Mr. Griffin. Do you think Jada was in cahoots with your competitors in any way?

Mrs. Powell. No; I think he was getting ready to let her go anyway, because she had been there quite awhile.

Mr. Griffin. What made you think that?

Mrs. Powell. Because she had been there quite awhile and wasn’t drawing much business. At first she drew a lot of business, but she was there for a long time and weren’t doing much business.

Mr. Griffin. You think that is the reason that she took this extra license in the middle of her act, because she hadn’t been drawing much business?

Mrs. Powell. I don’t know. She really had been doing it—she came from New Orleans, and the first night she did her act, she was awful.

Mr. Griffin. What did she do?

Mrs. Powell. She was pulling up her strings, and they did things like that in New Orleans, and the girls don’t work like that, so Jack had her to clean her act up about three times so he wouldn’t get in any trouble. But she loved publicity and would love to have been taken to jail for it.

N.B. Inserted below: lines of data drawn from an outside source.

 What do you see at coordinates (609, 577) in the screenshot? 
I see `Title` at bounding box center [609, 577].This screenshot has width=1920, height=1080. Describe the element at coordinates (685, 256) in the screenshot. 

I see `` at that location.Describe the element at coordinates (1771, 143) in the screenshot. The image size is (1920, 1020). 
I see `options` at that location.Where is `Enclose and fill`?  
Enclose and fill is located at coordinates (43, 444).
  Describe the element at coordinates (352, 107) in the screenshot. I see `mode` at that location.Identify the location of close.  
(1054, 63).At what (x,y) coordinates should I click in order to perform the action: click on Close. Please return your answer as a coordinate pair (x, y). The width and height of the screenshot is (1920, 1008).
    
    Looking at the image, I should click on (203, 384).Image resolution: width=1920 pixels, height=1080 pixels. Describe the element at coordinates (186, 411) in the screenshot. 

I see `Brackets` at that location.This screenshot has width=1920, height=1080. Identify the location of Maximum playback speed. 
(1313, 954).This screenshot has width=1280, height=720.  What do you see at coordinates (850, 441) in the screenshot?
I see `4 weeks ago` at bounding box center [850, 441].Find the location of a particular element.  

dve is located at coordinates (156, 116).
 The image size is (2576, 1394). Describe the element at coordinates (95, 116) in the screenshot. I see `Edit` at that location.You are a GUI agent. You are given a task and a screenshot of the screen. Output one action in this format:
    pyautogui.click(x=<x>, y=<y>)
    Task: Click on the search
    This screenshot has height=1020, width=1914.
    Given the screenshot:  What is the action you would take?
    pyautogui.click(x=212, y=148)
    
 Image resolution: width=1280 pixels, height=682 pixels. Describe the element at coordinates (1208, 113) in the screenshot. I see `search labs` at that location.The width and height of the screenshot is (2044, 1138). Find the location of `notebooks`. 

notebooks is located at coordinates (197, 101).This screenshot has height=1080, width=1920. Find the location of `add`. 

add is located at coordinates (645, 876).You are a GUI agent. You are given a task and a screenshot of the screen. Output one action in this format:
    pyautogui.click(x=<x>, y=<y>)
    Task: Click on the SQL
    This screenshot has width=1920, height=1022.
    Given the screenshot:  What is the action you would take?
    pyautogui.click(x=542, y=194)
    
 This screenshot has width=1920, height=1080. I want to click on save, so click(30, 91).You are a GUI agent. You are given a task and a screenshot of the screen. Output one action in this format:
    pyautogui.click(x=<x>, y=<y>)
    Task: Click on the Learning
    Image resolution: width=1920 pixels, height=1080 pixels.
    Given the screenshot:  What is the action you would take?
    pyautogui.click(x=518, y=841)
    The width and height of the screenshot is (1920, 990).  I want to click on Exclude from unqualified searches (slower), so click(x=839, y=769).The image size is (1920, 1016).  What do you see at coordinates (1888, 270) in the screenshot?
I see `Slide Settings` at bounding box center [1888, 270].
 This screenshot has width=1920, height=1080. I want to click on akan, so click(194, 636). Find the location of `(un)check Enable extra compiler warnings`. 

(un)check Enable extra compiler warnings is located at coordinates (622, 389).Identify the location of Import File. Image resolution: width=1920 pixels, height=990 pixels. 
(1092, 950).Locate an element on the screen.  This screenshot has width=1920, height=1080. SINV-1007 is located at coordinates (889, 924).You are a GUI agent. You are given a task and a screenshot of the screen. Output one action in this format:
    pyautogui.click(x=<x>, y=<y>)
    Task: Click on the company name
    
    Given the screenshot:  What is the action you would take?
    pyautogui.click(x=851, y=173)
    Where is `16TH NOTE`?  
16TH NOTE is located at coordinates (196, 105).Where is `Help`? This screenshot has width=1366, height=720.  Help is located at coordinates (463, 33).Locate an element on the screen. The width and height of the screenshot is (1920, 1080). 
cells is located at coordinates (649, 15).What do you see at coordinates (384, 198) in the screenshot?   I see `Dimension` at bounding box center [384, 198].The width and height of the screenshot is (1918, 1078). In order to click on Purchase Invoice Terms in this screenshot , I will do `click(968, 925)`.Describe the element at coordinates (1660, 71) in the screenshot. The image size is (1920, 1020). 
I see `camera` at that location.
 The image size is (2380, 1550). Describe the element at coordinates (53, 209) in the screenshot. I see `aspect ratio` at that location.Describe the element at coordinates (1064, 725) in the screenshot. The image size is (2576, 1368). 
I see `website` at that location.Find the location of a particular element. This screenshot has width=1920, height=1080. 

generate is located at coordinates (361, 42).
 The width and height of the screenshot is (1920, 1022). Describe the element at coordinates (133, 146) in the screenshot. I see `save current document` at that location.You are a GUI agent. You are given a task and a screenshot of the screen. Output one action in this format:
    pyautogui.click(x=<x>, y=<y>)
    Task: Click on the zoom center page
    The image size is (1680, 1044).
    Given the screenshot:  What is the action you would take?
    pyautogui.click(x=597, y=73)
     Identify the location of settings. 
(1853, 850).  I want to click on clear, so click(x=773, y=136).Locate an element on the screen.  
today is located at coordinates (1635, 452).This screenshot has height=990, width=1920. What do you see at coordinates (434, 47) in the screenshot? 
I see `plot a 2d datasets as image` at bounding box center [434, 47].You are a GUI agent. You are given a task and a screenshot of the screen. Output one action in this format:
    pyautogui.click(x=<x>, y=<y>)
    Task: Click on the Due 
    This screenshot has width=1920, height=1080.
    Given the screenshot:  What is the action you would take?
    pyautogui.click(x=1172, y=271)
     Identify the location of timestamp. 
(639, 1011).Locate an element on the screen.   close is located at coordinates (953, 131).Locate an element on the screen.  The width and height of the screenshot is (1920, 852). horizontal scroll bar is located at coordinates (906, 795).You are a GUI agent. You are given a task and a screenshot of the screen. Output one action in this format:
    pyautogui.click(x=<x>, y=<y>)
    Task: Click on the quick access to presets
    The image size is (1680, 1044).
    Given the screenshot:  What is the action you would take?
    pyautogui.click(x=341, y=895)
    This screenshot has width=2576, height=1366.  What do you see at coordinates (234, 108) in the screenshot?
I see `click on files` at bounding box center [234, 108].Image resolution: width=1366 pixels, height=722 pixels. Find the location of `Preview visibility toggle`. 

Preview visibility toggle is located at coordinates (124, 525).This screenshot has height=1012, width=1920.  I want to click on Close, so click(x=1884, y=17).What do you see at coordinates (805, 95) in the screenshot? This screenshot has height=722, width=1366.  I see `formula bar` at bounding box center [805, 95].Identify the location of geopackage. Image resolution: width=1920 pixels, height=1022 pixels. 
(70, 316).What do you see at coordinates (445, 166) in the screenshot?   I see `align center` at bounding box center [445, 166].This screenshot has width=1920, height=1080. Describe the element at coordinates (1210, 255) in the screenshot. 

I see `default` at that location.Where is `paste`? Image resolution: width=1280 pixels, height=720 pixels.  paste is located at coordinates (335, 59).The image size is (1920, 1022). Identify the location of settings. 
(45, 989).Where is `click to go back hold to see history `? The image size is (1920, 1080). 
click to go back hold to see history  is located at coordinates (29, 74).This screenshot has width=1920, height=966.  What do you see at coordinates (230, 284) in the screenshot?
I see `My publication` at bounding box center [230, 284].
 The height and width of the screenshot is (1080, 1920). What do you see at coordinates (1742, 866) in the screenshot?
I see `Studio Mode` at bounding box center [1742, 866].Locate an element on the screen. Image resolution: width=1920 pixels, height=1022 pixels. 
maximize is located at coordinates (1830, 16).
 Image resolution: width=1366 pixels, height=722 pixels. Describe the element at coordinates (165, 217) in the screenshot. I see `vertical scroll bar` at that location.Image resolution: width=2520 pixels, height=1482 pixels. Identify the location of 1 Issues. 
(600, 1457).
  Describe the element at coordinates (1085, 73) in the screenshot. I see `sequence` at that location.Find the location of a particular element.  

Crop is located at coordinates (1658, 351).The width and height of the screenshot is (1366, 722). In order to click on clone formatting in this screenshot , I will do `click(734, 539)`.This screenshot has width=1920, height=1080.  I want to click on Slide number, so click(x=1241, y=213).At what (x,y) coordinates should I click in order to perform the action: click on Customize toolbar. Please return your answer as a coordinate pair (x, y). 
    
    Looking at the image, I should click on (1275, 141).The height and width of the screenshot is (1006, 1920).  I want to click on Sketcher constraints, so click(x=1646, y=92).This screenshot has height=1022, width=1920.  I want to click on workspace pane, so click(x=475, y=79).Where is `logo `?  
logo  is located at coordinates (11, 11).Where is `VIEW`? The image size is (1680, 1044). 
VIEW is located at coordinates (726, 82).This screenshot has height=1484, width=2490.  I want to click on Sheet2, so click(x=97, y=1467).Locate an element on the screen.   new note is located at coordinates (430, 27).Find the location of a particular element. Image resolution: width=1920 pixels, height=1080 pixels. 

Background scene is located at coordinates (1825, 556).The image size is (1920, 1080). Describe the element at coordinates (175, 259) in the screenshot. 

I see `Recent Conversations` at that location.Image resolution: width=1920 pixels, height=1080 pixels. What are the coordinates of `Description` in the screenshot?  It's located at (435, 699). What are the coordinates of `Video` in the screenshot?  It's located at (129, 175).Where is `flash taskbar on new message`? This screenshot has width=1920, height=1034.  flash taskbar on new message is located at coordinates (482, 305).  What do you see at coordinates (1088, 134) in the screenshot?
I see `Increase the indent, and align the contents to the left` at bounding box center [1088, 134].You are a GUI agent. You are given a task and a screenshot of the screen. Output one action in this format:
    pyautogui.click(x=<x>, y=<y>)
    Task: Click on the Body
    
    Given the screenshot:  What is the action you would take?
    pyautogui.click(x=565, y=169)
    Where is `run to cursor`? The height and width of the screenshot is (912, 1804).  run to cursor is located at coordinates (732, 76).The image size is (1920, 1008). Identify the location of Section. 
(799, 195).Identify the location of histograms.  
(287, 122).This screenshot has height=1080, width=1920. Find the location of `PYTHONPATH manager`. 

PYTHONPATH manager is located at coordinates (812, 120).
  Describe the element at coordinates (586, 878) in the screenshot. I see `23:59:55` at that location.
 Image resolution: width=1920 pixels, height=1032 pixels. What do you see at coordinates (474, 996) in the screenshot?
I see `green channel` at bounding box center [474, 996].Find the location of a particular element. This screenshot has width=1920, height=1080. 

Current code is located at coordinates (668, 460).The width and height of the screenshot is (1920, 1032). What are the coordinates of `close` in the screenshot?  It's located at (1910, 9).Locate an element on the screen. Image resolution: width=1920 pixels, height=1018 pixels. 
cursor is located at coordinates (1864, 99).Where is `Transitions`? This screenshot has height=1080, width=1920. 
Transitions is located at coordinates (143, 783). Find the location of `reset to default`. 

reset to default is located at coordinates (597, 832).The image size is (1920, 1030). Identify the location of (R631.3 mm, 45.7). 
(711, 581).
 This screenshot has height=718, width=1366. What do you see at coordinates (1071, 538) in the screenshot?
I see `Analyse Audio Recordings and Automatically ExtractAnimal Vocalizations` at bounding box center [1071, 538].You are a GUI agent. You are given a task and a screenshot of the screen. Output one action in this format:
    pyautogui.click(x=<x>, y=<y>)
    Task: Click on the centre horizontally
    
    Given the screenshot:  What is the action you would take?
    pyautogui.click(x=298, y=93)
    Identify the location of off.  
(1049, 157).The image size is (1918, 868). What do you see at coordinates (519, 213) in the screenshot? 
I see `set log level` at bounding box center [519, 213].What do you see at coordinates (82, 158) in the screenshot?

Believe me, I love and adore her. I think she has everything on the ball. She is flashy and she is what a stripper should be if they are going to be one, but she would do anything, just anything, and she went out with every reporter in town to get her name in the paper, from sports writers on up. And Jack got the word, or somebody that she was going to get arrested, because when she gets in town, she wants everybody to know she is in town, and if she has to go to jail to do it. She is smart, because she is clever. Because people come to see her for curiosity. I don’t think that was it. He just happened to notice her doing it, and I don’t really know. I think they had a little trouble or something, and an argument. They argued a lot too.

Mr. Griffin. You said that she was pulling her pants down?